Our dad, Iron Man, triathlete, avid hiker, and dog walker was diagnosed with ALS. After initial diagnosis, I think we all shed enough tears to fill a community swimming pool. But the “what next” question filled our heads. We were very fortunate to get into the Duke ALS clinic the following month (thanks to a last-minute cancellation) and spent the day meeting an incredible team of neurologists, therapists and so many others.
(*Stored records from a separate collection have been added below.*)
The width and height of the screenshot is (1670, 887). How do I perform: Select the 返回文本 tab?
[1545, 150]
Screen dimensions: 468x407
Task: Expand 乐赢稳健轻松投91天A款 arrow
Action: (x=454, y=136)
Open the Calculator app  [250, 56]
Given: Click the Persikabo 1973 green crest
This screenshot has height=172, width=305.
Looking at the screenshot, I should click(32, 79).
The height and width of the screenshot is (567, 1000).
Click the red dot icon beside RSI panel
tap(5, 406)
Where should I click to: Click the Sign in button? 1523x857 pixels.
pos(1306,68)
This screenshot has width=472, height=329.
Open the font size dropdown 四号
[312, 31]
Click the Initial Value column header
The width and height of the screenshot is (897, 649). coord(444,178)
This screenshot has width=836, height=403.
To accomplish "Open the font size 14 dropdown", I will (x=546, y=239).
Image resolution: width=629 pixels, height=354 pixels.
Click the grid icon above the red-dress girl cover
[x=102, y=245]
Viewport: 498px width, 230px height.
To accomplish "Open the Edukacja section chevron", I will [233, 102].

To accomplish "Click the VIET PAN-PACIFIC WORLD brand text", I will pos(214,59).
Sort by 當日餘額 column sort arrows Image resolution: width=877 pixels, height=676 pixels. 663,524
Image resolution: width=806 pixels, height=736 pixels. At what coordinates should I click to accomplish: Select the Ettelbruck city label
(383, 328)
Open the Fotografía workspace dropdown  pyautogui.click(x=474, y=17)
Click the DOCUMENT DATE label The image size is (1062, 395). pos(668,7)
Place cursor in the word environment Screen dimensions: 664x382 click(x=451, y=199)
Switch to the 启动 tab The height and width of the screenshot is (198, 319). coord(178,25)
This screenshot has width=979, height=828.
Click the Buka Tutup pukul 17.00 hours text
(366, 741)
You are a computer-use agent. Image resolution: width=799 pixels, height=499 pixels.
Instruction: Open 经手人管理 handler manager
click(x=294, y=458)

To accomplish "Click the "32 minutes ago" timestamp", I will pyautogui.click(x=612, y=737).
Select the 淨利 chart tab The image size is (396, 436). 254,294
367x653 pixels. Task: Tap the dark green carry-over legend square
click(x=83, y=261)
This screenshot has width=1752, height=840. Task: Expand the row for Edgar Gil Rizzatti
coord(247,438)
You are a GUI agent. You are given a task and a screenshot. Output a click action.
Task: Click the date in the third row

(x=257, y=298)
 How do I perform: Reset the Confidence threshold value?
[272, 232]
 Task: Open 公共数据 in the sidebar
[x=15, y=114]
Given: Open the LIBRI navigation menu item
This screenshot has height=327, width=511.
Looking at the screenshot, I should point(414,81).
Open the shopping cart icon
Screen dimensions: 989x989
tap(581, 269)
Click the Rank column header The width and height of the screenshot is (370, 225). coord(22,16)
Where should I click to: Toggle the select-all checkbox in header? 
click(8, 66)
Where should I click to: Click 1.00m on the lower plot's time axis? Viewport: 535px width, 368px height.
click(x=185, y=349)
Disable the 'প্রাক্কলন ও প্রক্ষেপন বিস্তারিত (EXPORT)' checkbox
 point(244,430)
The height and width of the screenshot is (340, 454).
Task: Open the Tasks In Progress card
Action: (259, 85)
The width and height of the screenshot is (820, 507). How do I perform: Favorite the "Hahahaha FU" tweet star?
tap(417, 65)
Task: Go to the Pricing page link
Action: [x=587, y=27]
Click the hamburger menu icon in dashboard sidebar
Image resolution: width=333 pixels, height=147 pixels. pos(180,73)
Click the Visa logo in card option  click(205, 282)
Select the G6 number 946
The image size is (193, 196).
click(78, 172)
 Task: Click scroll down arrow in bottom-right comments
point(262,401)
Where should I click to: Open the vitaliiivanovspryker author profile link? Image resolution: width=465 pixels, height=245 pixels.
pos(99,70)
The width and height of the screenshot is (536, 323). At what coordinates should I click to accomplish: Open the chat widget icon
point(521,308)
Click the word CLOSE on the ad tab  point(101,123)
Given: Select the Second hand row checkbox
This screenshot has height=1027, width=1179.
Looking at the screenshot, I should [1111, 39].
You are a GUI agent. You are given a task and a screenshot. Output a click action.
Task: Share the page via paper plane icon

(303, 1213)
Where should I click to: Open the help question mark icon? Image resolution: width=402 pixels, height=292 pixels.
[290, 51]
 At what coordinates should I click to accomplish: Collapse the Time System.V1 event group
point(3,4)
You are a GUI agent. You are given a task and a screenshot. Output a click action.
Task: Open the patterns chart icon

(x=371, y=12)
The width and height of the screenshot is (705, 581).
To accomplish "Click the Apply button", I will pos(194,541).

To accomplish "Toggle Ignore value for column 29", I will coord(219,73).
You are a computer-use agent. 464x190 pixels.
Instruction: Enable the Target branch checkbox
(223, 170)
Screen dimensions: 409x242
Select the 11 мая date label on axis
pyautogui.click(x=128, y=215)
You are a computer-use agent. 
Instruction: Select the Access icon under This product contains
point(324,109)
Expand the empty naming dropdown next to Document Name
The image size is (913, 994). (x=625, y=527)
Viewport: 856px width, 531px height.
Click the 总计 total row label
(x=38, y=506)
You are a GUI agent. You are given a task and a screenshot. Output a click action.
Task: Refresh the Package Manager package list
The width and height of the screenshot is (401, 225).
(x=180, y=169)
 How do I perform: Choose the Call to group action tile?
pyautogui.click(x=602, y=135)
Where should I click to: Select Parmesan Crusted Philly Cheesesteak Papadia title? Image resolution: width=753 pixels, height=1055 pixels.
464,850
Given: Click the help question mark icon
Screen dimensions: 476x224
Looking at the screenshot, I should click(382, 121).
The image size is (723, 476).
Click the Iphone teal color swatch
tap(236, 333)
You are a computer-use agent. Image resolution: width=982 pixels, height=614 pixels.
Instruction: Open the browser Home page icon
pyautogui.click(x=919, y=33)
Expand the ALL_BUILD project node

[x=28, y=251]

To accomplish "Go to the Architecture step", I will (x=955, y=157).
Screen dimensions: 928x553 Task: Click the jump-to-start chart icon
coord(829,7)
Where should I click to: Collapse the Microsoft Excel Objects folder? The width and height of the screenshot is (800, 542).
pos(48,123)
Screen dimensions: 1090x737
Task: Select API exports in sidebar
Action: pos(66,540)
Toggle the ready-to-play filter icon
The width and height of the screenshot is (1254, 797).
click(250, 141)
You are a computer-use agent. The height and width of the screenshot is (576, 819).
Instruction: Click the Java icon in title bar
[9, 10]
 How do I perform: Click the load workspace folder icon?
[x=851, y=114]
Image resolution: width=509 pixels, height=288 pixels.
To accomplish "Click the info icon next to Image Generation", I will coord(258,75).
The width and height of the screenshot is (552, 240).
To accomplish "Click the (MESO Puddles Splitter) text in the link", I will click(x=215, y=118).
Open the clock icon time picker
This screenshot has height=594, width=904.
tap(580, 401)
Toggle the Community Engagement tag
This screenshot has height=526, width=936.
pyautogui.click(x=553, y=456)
As we were leaving Duke, I noticed my Dad give a fellow ALS warrior some hope, telling him to “stay strong” and offering him a fist bump. I think we knew in that moment what kind of ALS warrior and advocate our Dad would be. He immediately wanted to volunteer and get involved in whatever way he could. He wanted the chance to support his “tribe” as he calls it.

The thing about ALS is that it doesn’t discriminate based on race, gender, ethnicity, or age. It’s estimated nearly 1,000 people in North Carolina live with ALS with nearly 150 new annual diagnoses (via ALS United NC chapter). And once those three letters come, your entire world changes.

One day while spending time with his grandchildren, one of them asked why Papa T had a “wonky walk” and it made all of us chuckle… the words of six-year-olds! So our team, Team “Papa T has a Wonky Walk” asks for your support raising awareness and donations to fund more and more ALS research, there can never be enough! Together, we hope to see a day where no one has to hear those three simple letters: A L S.

We dedicate this walk and walk alongside our dad, husband, brother, friend and Papa T (to 5 incredible grandchildren). Now let’s walk a little wonky together until we find a cure!!!